Chapter 10:

They spent the following week staying at the hotel and sightseeing in the village, strolling the cobbled roads with their hands clasped. Taking pictures with a digital camera and buying little mementoes at an antique store, small things that neither would live to treasure.

They rode the ferry and took a tour of the villages dotted along the shores of the great blue lake. Standing at the rail with the wind in their hair, Bella's arm around Alice's shoulders, silent, gazing out at the hills hazing away in the morning sunlight. They took dinner at a romantic restaurant with a patio under the stars where Bella would eat and Alice would watch. Alice's face in the warm light of the lamps was smiling and made up with makeup but underneath the thin veneer of happiness Bella could see the glaze in her eyes, the liddedness, the languor, the longing for blood.

That night they went back to the hotel and made love as they made love every night and afterwards Bella guided Alice's face to her neck. Holding her there, whispering for her to do it. Alice inhaled the scent of her hair and the lingering scent of arousal and then she moved her head. It felt like she was nuzzling her neck but she was actually shaking her head. Bella released her and looked at her sadly.

"You haven't fed from me since you came back," she said. "It's been over a month."

Bella was laying on her back and Alice was hovering over her, pale, thin, gazing into her face with her dark and tired eyes and petting her hair gently. Smiling.

"I know," she whispered.

Then she kissed her and kissed her again.

Alice refused to feed from her that night, stroking her till she fell asleep, and refused again the next night and the night after. In the days to come she got weaker and weaker and they began to go out less and less. They would have dinner ordered to the room and Bella would eat with hardly any appetite while Alice would watch with her pallid smile.

One morning Bella woke up to find Alice asleep. Bella had never seen her sleep before and then she realized that vampires don't sleep. Instantly her heart locked down in her chest, fearing the worst, and she reached out to wake her.

"Alice?"

Alice was laying on her back with a strange composure, like a corpse arranged for viewing. Her eyelids were paper thin and Bella's heart only resumed beating as they fluttered open feebly. Alice smiled wanly.

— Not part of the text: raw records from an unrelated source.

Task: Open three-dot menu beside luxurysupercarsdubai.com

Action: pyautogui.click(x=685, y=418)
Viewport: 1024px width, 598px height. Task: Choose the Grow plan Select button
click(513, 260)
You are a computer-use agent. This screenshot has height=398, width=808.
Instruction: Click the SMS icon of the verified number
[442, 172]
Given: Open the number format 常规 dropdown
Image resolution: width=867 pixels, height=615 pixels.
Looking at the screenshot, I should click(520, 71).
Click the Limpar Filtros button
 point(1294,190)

"Oh," she murmured. "You're awake."

Bella gazed at her with tears of worry forming in her eyes. "Were you asleep?"

"Just resting, baby."

"Alice, please," Bella said, sitting up, the sheet falling away from her naked breasts. "You have to feed."

"No."

"You have to."

"I can't, baby. You know I can't."

Bella had been trying to gather the girl in her arms, but she only lolled limply. Her body was light and thin. She weight nothing. Alice fended her away weakly and finally Bella gave up, setting her mouth and eyebrows in a frown with her eyes tearful and rage-speckled.

"So this is your plan, is it?" she demanded. "To starve yourself to death to protect me?"

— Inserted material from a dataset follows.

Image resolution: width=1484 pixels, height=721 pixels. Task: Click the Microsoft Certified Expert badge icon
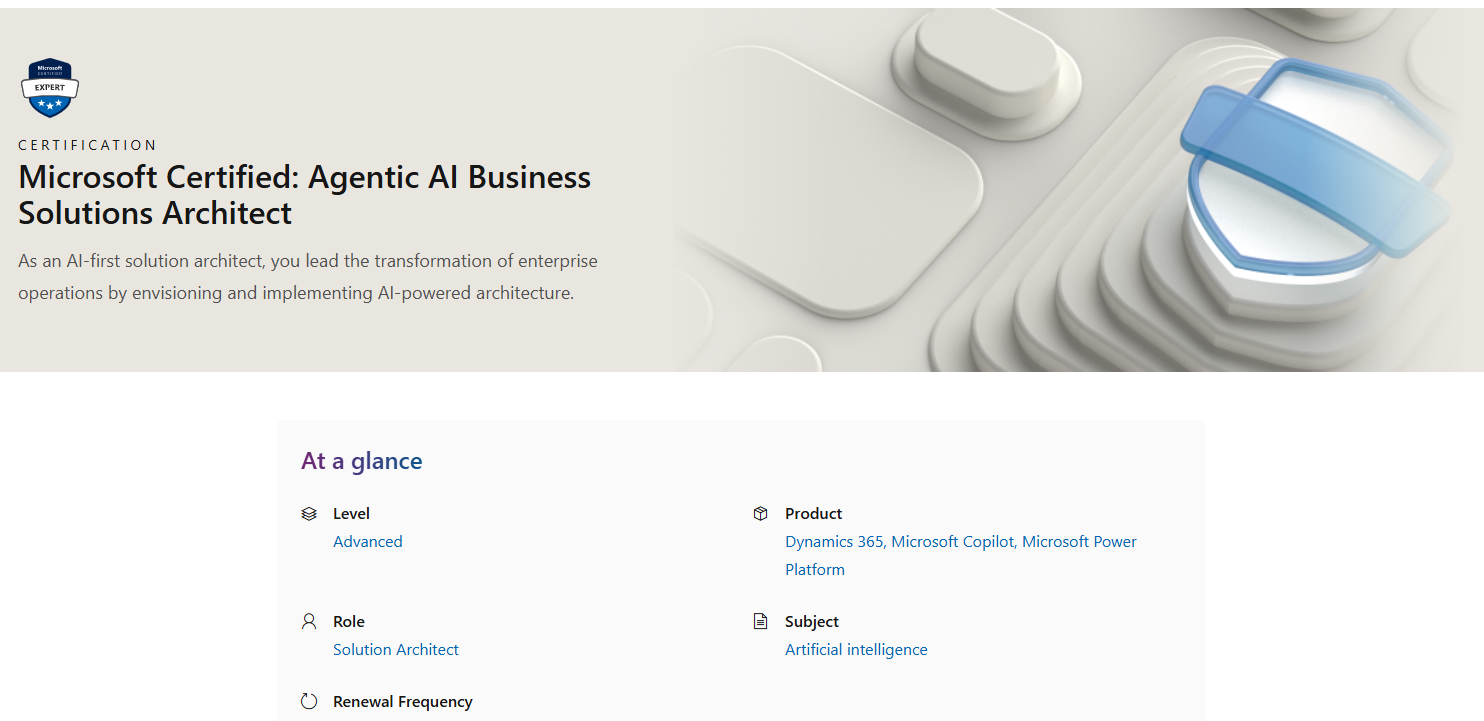click(50, 88)
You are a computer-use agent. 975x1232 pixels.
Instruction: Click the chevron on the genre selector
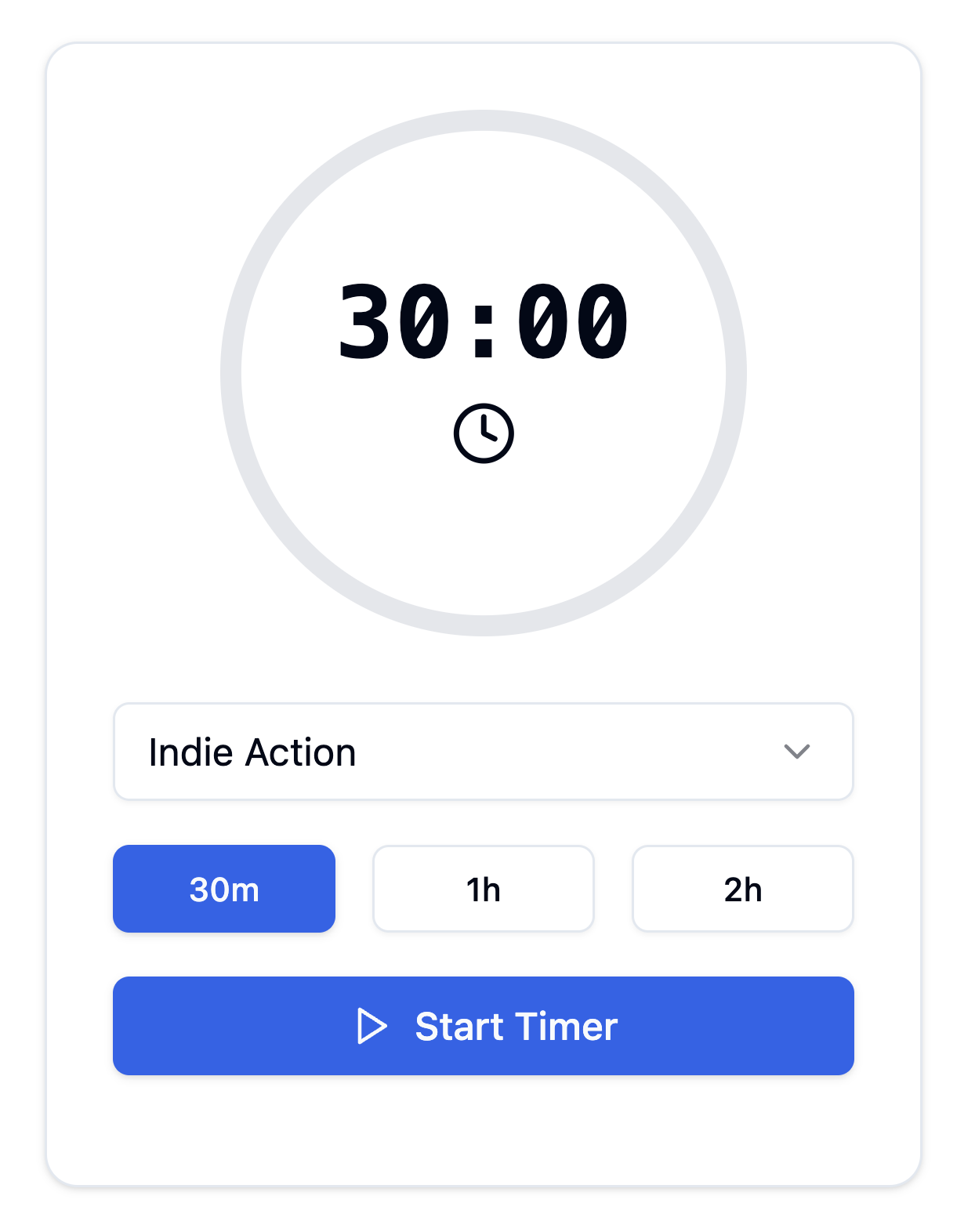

Alice was laying there on the pillow, gazing up at the naked woman above her. Still smiling that eerie smile, a smile which seemed to be smiled not by her but by something inside her, the part that longed for the escape of death.

"I'm sorry," she whispered.

"You can't do this, Alice."

"I have to," she murmured, lifting a hand. "I can't lose you, baby. I just can't."

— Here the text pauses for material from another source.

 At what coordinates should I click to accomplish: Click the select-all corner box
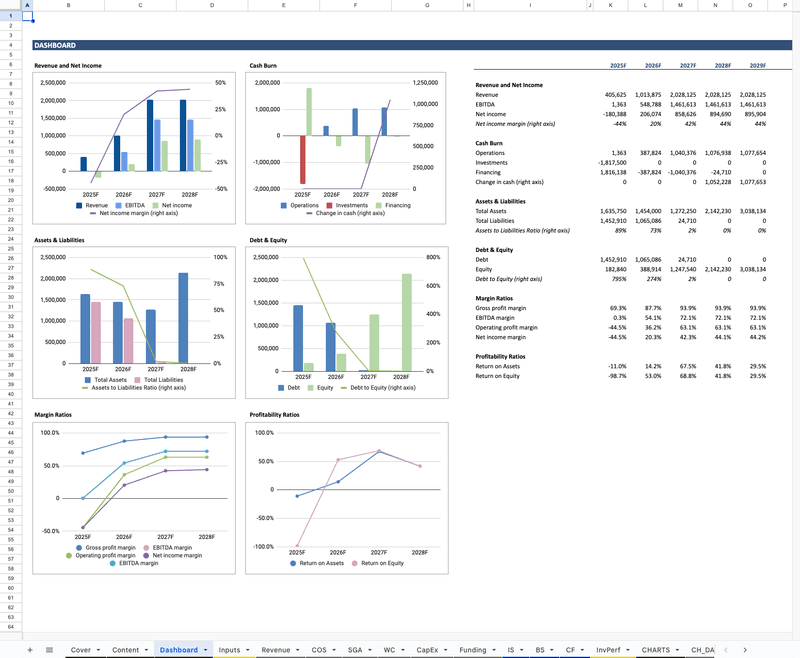click(12, 6)
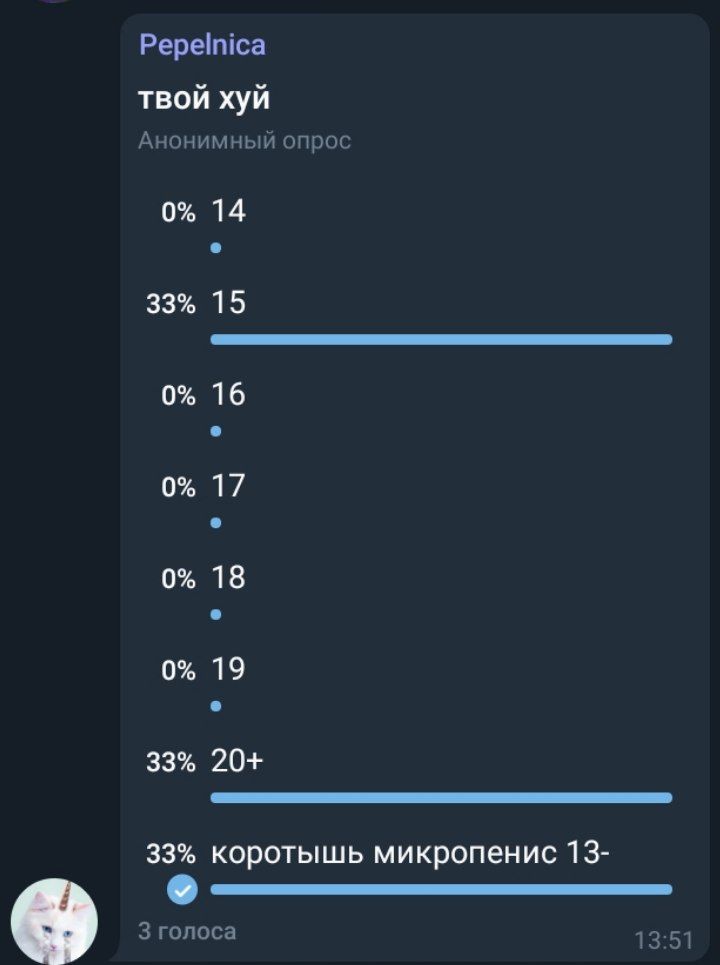Select poll option 14
The width and height of the screenshot is (720, 965).
(x=228, y=211)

The hand caressed Bella's cheek.

Bella sobbed and held it there.

A few days later they went out to eat for the last time. Alice was almost too weak to move and yet she insisted on going for a stroll afterwards. They went down a narrow lane that led through the centre of the lamplit village, past dark shopfronts and bicycles chained on sidewalks. Alice was holding Bella's arm for support and she was gazing about the night with considerable contentment, as if the evening could not have turned out finer. They were walking very slowly and Bella's heart felt like a twisted mass of ligaments in her chest.

"We should get you back to the hotel," she said.

"I don't want to die there."

"You're not going to die, Alice," Bella said viciously. "I won't let you."

Alice didn't seem to hear. They had stopped walking and she was gazing up at the sky, at the full moon up there with all the stars around it in the nightsky like diamonds tossed on a jewellers blackcloth. Bella was staring at her, trying not to break down.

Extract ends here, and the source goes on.